Youth Justice Milwaukee co-founders Sharlen Moore and Jeffery Roman released the following statement after the Wisconsin state legislature voted to pass legislation today:
“Today, we turned a page with a vote to close Lincoln Hills and Copper Lake, but our leaders need to remember that as far as youth prisons go, Lincoln Hills is notorious, but it is not unique. All youth prisons are ineffective, costly and abusive, so moving forward, let’s not repeat past mistakes. Our lawmakers must not ignore the people that this legislation will affect the most. Now, more than ever, community activists and young people need to be a part of designing the future of youth justice in Wisconsin. We were reminded of the consequences that come when communities are powerless in these decisions by the tragic details of the $18.9 million settlement our state made earlier this week. We need a meaningful seat at the table in this conversation – on the study committee –to ensure that we don’t end up with another broken, traumatizing youth prison.
“For years, we’ve watched as young people from our communities — the majority of whom are youth of color – were taken far away from their families and locked up in a prison that is known for its abuse. Wisconsin doesn’t need another Lincoln Hills and we don’t want another brick-and-bars locked building. Instead, let’s work toward real investment in community solutions. Let’s create a better Wisconsin together.”
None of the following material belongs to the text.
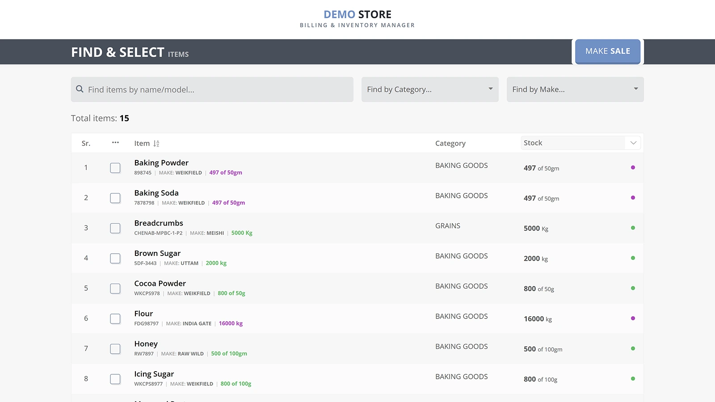
Task: Click the Item column header
Action: pyautogui.click(x=142, y=143)
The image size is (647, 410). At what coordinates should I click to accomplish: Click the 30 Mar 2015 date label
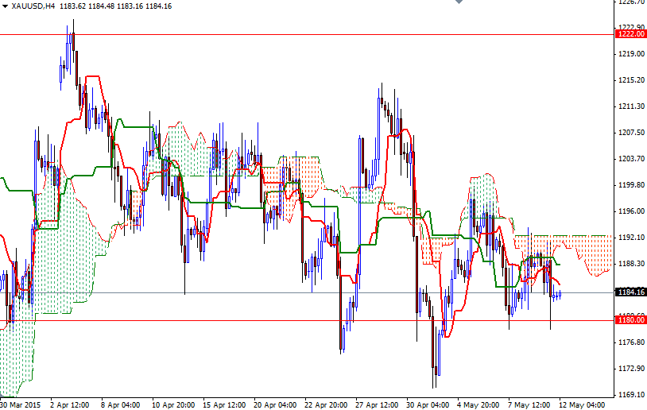pos(21,404)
Our work is not over when it comes to Wisconsin. Youth Justice Milwaukee’s advocacy will continue as we fight to raise the voices of young people and community activists in this decision-making process. We are against the building of new youth prisons or facilities, using Lincoln Hills and Copper Lake to imprison anyone, and we are pushing for changes to this legislation in the next session. The abuse in Lincoln Hills and Copper Lake might have been extraordinary but so much about these youth prisons was not unique. That is why we know that closing two youth prisons is not enough and we must fight to stop any new construction and to end the system that incarcerates young people of color at a staggering rate.
Thanks again to Youth Justice Milwaukee and all the advocates in Wisconsin that fought for the closure of Lincoln Hills and tried to prevent further funding for additional youth prisons.